_PROBLEM DESCRIPTION_
Every record must reappear in the answer exactly as given.

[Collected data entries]
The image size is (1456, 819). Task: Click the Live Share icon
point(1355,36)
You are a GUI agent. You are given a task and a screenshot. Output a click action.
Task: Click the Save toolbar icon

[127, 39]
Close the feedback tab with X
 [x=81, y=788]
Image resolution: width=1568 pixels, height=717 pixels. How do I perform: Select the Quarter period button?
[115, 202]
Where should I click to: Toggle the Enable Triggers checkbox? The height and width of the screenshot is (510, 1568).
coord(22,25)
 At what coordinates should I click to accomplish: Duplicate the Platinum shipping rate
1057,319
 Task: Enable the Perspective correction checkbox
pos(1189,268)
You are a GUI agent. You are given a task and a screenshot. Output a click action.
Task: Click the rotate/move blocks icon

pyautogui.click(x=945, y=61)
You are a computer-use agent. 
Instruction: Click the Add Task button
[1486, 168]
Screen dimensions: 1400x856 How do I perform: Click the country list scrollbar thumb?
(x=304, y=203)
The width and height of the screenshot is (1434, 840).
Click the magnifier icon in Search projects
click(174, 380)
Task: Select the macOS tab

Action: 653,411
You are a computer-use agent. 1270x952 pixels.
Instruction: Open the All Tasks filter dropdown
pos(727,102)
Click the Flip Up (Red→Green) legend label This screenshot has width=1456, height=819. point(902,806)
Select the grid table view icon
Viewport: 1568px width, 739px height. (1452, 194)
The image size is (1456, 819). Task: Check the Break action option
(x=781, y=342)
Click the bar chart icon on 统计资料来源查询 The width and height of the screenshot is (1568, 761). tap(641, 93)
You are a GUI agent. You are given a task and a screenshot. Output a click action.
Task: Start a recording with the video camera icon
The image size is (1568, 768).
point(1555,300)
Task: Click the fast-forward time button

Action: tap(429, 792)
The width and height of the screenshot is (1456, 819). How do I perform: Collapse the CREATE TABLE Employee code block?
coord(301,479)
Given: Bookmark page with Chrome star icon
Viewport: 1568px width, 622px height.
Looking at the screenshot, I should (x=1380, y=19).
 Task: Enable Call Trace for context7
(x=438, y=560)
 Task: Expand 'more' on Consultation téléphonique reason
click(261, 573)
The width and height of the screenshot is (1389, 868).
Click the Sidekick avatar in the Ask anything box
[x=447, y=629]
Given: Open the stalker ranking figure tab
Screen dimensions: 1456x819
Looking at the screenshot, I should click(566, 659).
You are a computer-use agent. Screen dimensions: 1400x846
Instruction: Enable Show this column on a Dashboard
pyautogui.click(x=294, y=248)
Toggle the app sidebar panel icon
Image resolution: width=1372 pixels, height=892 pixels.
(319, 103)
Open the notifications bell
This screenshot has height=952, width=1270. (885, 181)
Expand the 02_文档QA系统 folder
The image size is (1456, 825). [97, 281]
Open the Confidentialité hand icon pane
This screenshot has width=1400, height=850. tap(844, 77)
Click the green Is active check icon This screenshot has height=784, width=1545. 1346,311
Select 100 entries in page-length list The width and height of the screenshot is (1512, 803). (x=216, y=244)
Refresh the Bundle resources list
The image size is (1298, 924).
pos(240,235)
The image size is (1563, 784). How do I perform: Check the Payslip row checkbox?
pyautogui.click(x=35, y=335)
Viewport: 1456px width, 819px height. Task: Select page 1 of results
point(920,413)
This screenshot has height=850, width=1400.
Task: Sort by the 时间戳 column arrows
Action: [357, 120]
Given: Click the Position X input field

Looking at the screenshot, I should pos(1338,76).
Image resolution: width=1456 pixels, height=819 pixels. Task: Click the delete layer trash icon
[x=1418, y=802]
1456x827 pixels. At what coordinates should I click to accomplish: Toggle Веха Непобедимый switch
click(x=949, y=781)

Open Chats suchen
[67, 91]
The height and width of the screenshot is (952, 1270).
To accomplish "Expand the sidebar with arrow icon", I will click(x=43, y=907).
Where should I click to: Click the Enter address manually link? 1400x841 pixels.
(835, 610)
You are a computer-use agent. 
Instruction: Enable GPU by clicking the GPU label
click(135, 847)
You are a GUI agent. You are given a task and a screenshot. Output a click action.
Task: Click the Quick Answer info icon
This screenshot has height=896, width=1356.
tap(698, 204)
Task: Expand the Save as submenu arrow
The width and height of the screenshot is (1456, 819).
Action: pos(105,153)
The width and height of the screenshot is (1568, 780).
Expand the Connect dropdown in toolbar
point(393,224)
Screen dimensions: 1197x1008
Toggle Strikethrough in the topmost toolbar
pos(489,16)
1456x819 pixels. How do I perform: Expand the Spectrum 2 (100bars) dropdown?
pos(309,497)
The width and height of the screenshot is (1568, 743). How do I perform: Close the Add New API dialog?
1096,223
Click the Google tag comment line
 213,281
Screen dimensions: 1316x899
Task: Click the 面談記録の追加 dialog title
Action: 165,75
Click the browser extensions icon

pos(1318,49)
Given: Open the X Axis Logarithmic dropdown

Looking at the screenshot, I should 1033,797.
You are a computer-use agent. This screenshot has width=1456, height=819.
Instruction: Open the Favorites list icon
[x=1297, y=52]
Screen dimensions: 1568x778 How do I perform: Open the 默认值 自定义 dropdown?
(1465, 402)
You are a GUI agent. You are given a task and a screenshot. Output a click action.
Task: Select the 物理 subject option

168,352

_RESPONSE BOX_
The image size is (1456, 819). Task: Click the Live Share icon
point(1355,36)
You are a GUI agent. You are given a task and a screenshot. Output a click action.
Task: Click the Save toolbar icon

[127, 39]
Close the feedback tab with X
 [x=81, y=788]
Image resolution: width=1568 pixels, height=717 pixels. How do I perform: Select the Quarter period button?
[115, 202]
Where should I click to: Toggle the Enable Triggers checkbox? The height and width of the screenshot is (510, 1568).
coord(22,25)
 At what coordinates should I click to accomplish: Duplicate the Platinum shipping rate
1057,319
 Task: Enable the Perspective correction checkbox
pos(1189,268)
You are a GUI agent. You are given a task and a screenshot. Output a click action.
Task: Click the rotate/move blocks icon

pyautogui.click(x=945, y=61)
You are a computer-use agent. 
Instruction: Click the Add Task button
[1486, 168]
Screen dimensions: 1400x856 How do I perform: Click the country list scrollbar thumb?
(x=304, y=203)
The width and height of the screenshot is (1434, 840).
Click the magnifier icon in Search projects
click(174, 380)
Task: Select the macOS tab

Action: 653,411
You are a computer-use agent. 1270x952 pixels.
Instruction: Open the All Tasks filter dropdown
pos(727,102)
Click the Flip Up (Red→Green) legend label This screenshot has width=1456, height=819. point(902,806)
Select the grid table view icon
Viewport: 1568px width, 739px height. (1452, 194)
The image size is (1456, 819). Task: Check the Break action option
(x=781, y=342)
Click the bar chart icon on 统计资料来源查询 The width and height of the screenshot is (1568, 761). tap(641, 93)
You are a GUI agent. You are given a task and a screenshot. Output a click action.
Task: Start a recording with the video camera icon
The image size is (1568, 768).
point(1555,300)
Task: Click the fast-forward time button

Action: tap(429, 792)
The width and height of the screenshot is (1456, 819). How do I perform: Collapse the CREATE TABLE Employee code block?
coord(301,479)
Given: Bookmark page with Chrome star icon
Viewport: 1568px width, 622px height.
Looking at the screenshot, I should (x=1380, y=19).
 Task: Enable Call Trace for context7
(x=438, y=560)
 Task: Expand 'more' on Consultation téléphonique reason
click(261, 573)
The width and height of the screenshot is (1389, 868).
Click the Sidekick avatar in the Ask anything box
[x=447, y=629]
Given: Open the stalker ranking figure tab
Screen dimensions: 1456x819
Looking at the screenshot, I should click(566, 659).
You are a computer-use agent. Screen dimensions: 1400x846
Instruction: Enable Show this column on a Dashboard
pyautogui.click(x=294, y=248)
Toggle the app sidebar panel icon
Image resolution: width=1372 pixels, height=892 pixels.
(319, 103)
Open the notifications bell
This screenshot has height=952, width=1270. (885, 181)
Expand the 02_文档QA系统 folder
The image size is (1456, 825). [97, 281]
Open the Confidentialité hand icon pane
This screenshot has width=1400, height=850. tap(844, 77)
Click the green Is active check icon This screenshot has height=784, width=1545. 1346,311
Select 100 entries in page-length list The width and height of the screenshot is (1512, 803). (x=216, y=244)
Refresh the Bundle resources list
The image size is (1298, 924).
pos(240,235)
The image size is (1563, 784). How do I perform: Check the Payslip row checkbox?
pyautogui.click(x=35, y=335)
Viewport: 1456px width, 819px height. Task: Select page 1 of results
point(920,413)
This screenshot has height=850, width=1400.
Task: Sort by the 时间戳 column arrows
Action: [357, 120]
Given: Click the Position X input field

Looking at the screenshot, I should pos(1338,76).
Image resolution: width=1456 pixels, height=819 pixels. Task: Click the delete layer trash icon
[x=1418, y=802]
1456x827 pixels. At what coordinates should I click to accomplish: Toggle Веха Непобедимый switch
click(x=949, y=781)

Open Chats suchen
[67, 91]
The height and width of the screenshot is (952, 1270).
To accomplish "Expand the sidebar with arrow icon", I will click(x=43, y=907).
Where should I click to: Click the Enter address manually link? 1400x841 pixels.
(835, 610)
You are a computer-use agent. 
Instruction: Enable GPU by clicking the GPU label
click(135, 847)
You are a GUI agent. You are given a task and a screenshot. Output a click action.
Task: Click the Quick Answer info icon
This screenshot has height=896, width=1356.
tap(698, 204)
Task: Expand the Save as submenu arrow
The width and height of the screenshot is (1456, 819).
Action: pos(105,153)
The width and height of the screenshot is (1568, 780).
Expand the Connect dropdown in toolbar
point(393,224)
Screen dimensions: 1197x1008
Toggle Strikethrough in the topmost toolbar
pos(489,16)
1456x819 pixels. How do I perform: Expand the Spectrum 2 (100bars) dropdown?
pos(309,497)
The width and height of the screenshot is (1568, 743). How do I perform: Close the Add New API dialog?
1096,223
Click the Google tag comment line
 213,281
Screen dimensions: 1316x899
Task: Click the 面談記録の追加 dialog title
Action: 165,75
Click the browser extensions icon

pos(1318,49)
Given: Open the X Axis Logarithmic dropdown

Looking at the screenshot, I should 1033,797.
You are a computer-use agent. This screenshot has width=1456, height=819.
Instruction: Open the Favorites list icon
[x=1297, y=52]
Screen dimensions: 1568x778 How do I perform: Open the 默认值 自定义 dropdown?
(1465, 402)
You are a GUI agent. You are given a task and a screenshot. Output a click action.
Task: Select the 物理 subject option

168,352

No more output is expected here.